Sport

CAN 2025 : La douleur des Ivoiriens après l’élimination face à l’Égypte

Par Adou Mel11 janvier 2026

Venus en grand nombre à Agadir pour soutenir leur sélection nationale lors du quart de finale de la CAN 2025 disputé le samedi 10 janvier 2026 face à l’Égypte, les supporters ivoiriens sont repartis profondément déçus après l’élimination des Éléphants. Pour beaucoup, la nuit entre samedi et dimanche a été longue, difficile, et le réveil tout aussi pénible.

Le réveil douloureux des supporters ivoiriens à Agadir

La désillusion a été immense. Dans le froid du désert d’Agadir, les Ivoiriens qui avaient fait le déplacement avec l’espoir secret de voir leur équipe accéder au dernier carré ont vécu une véritable épreuve. L’optimisme affiché avant la rencontre a brutalement laissé place à l’amertume et à la frustration. Ils sont repartis « la queue entre les jambes », sonnés par le verdict final. Les uns ont même quitté la ville la même nuit.

Déjà au stade, la douleur était palpable. Certains supporters ont fondu en larmes. La sortie des gradins, dans les escaliers du Grand Stade d’Agadir, s’est faite dans un silence lourd. L’enthousiasme et la ferveur observés avant le coup d’envoi avaient disparu. « J’y ai cru jusqu’au bout, mais la réalité est là. Je n’arrive pas à évacuer cette peine », confie Koné Ibrahim, venu de Casablanca, entouré de ses amis drapés aux couleurs ivoiriennes.

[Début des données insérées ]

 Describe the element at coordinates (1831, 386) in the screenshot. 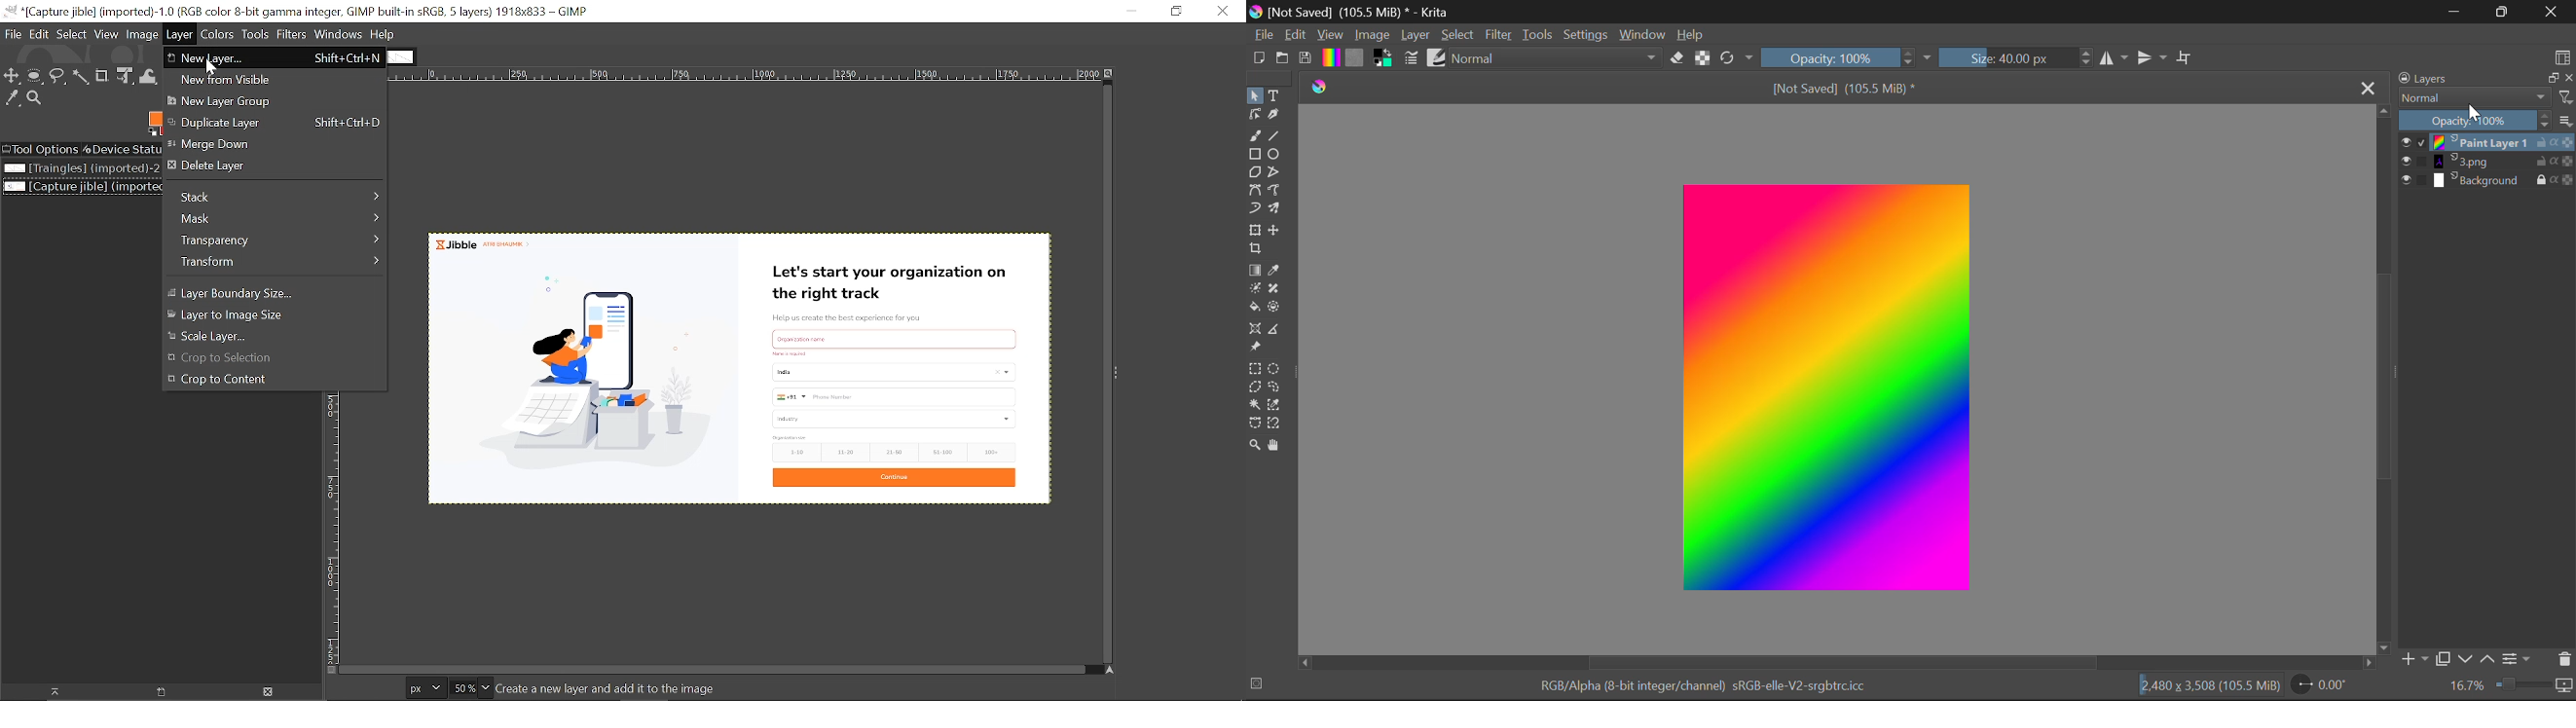

I see `Image Workspace` at that location.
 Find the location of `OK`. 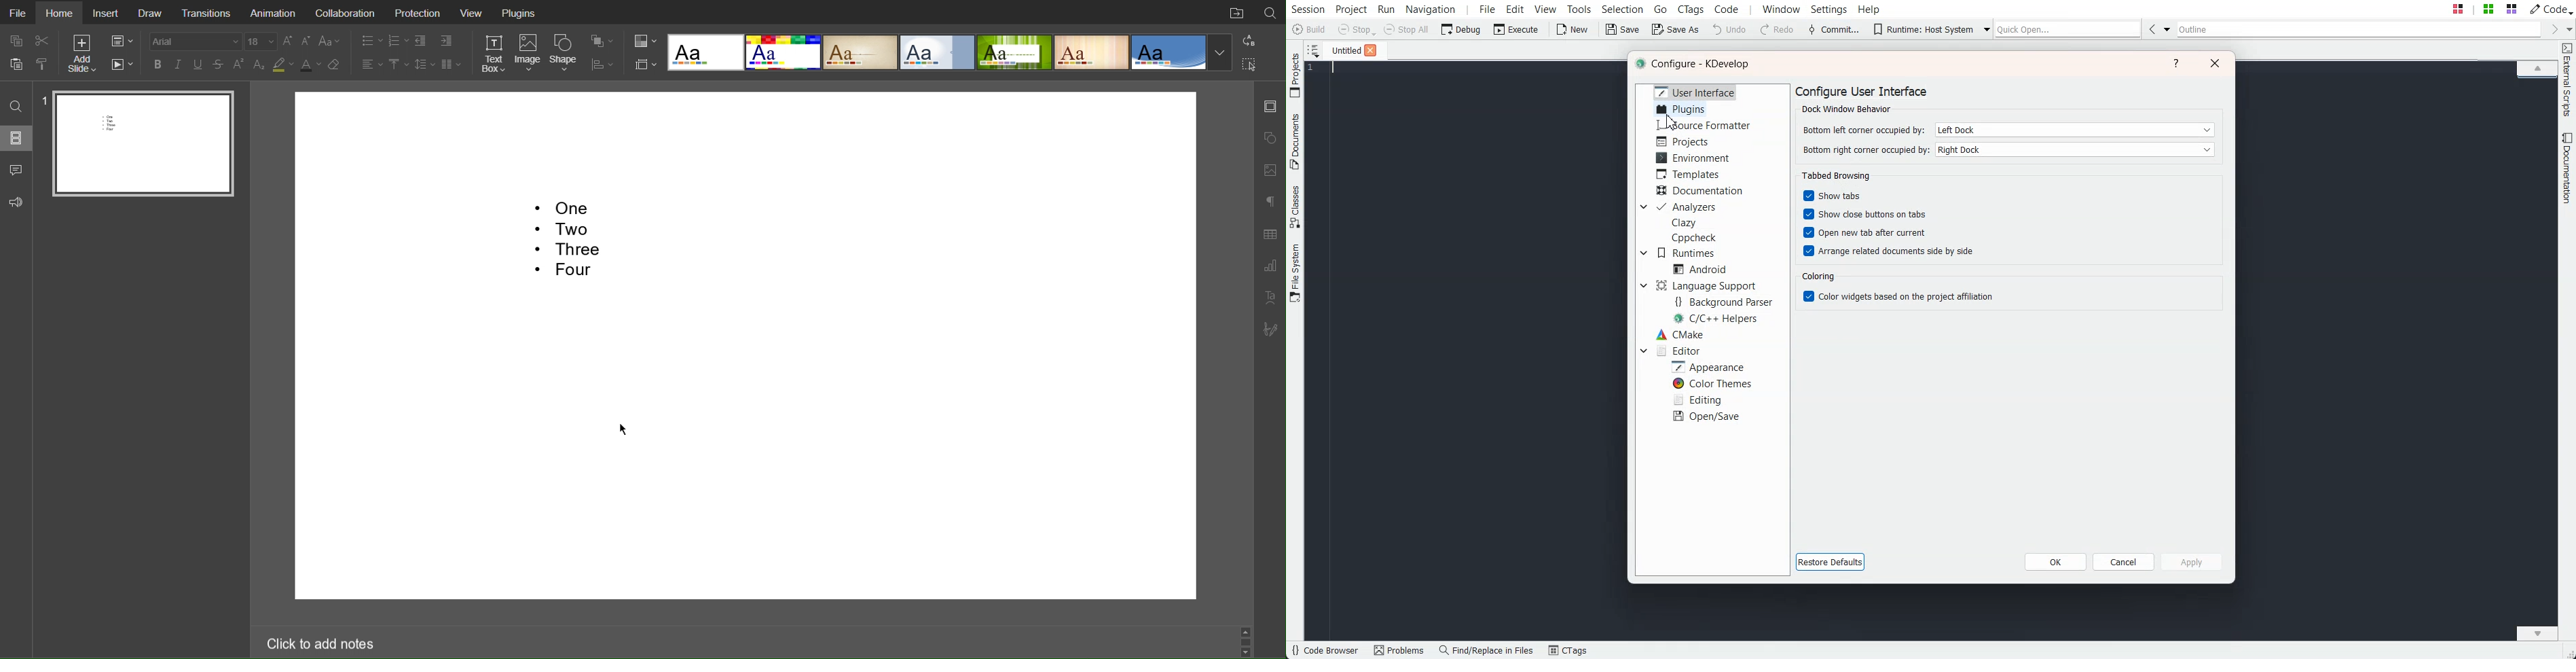

OK is located at coordinates (2055, 562).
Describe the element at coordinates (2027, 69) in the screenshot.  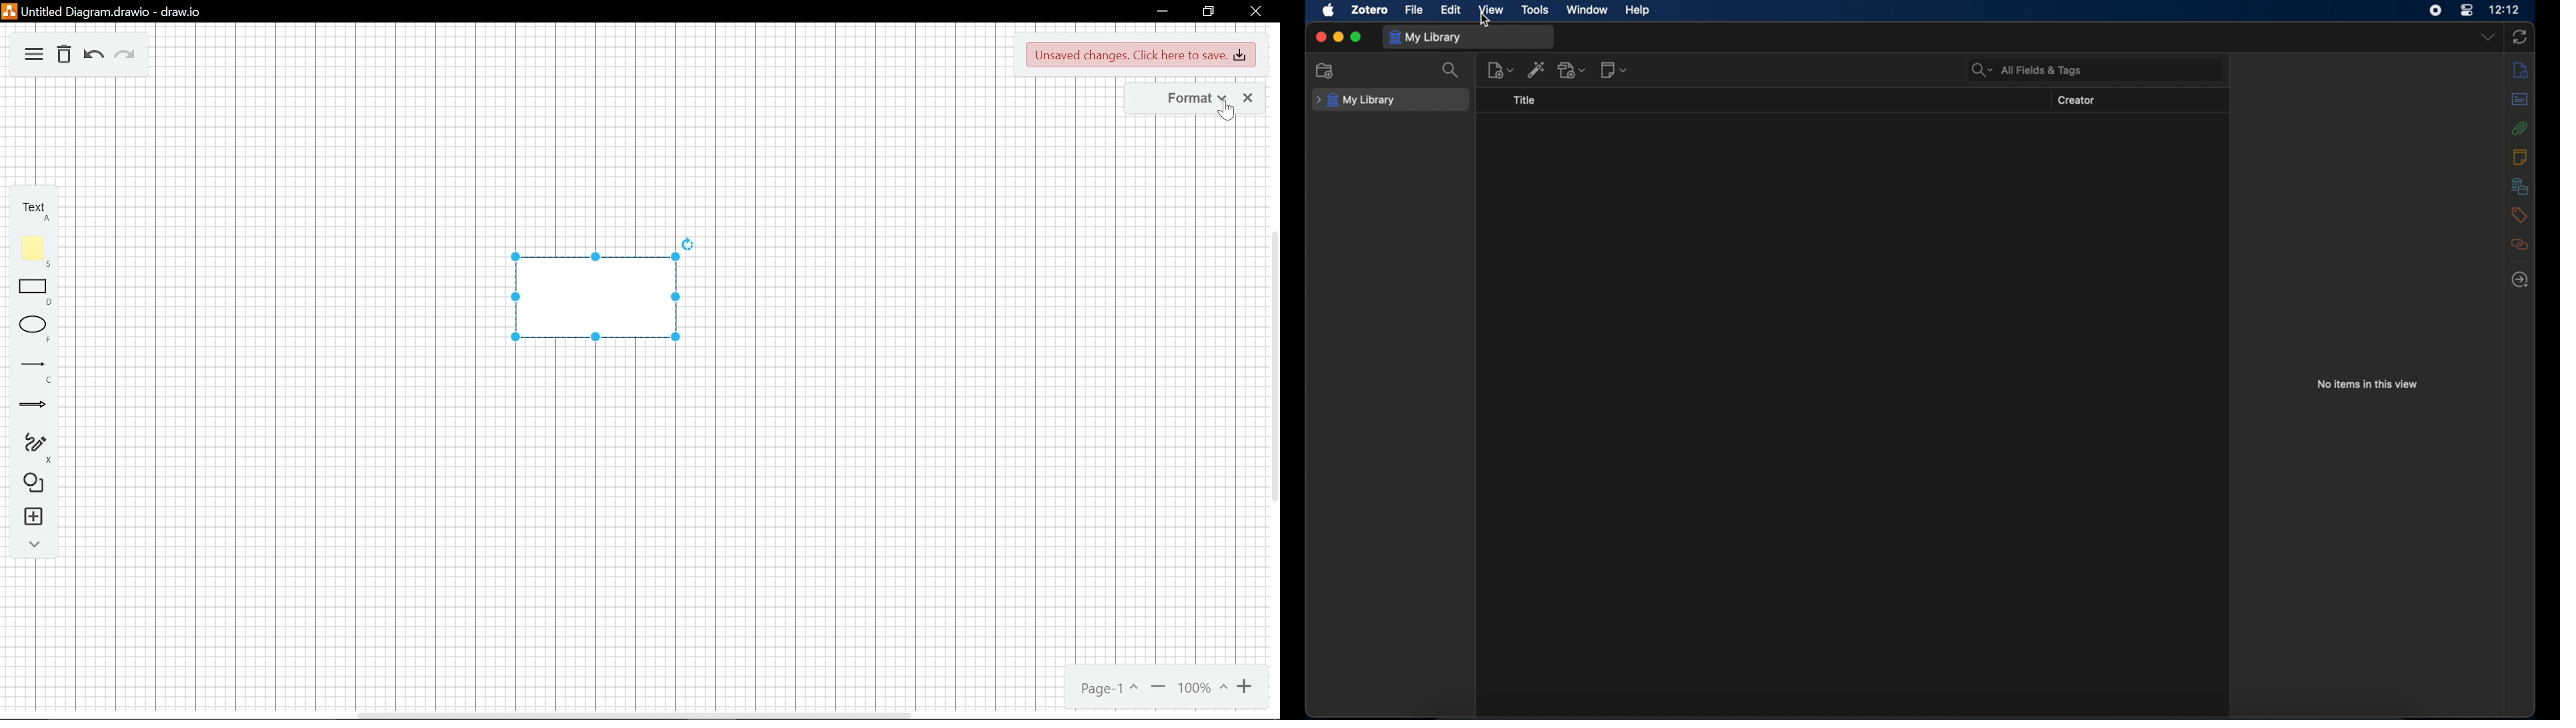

« Ce qui me fait le plus mal, ce sont les buts faciles encaissés. On pouvait les éviter », ajoute, amer, Zézé Régis, venu de Rabat.

Hommes et femmes n’ont pas voulu se faire conter l’aventure des Éléphants. Dans les différents groupes de supporters, on retrouvait des Ivoiriens vivant au Maroc, des amis de la Côte d’Ivoire, mais aussi des supporters venus d’autres pays.

« On espérait au moins une demi-finale. Ça n’a pas marché. Il faut maintenant qu’on nous explique ce qui s’est réellement passé », dénonce Doffou Bruno, rencontré à la grande gare d’Agadir en compagnie de son épouse. Le couple, venu du Canada, s’apprêtait à rejoindre Casablanca ce dimanche 11 janvier 2026. Comme eux, de nombreux Ivoiriens attendaient leur départ, reconnaissables aux couleurs nationales qu’ils arboraient fièrement malgré la déception.

Venue spécialement d’Abidjan, Konan Aya Pauline n’a pas caché sa tristesse. Elle souhaite surtout que le sélectionneur tire les leçons de cette élimination afin de mieux préparer l’équipe pour les prochaines échéances. Réunis par petits groupes et par affinités, les supporters ivoiriens refont inlassablement le match : ils analysent, jugent, critiquent, regrettent et proposent. Tous restent profondément marqués par la douleur de l’élimination. Pendant que certains, épuisés, tentaient de récupérer à travers un sommeil réparateur, d’autres restaient scotchés à leurs téléphones portables, cherchant à oublier, ne serait-ce qu’un instant, cette épreuve difficile.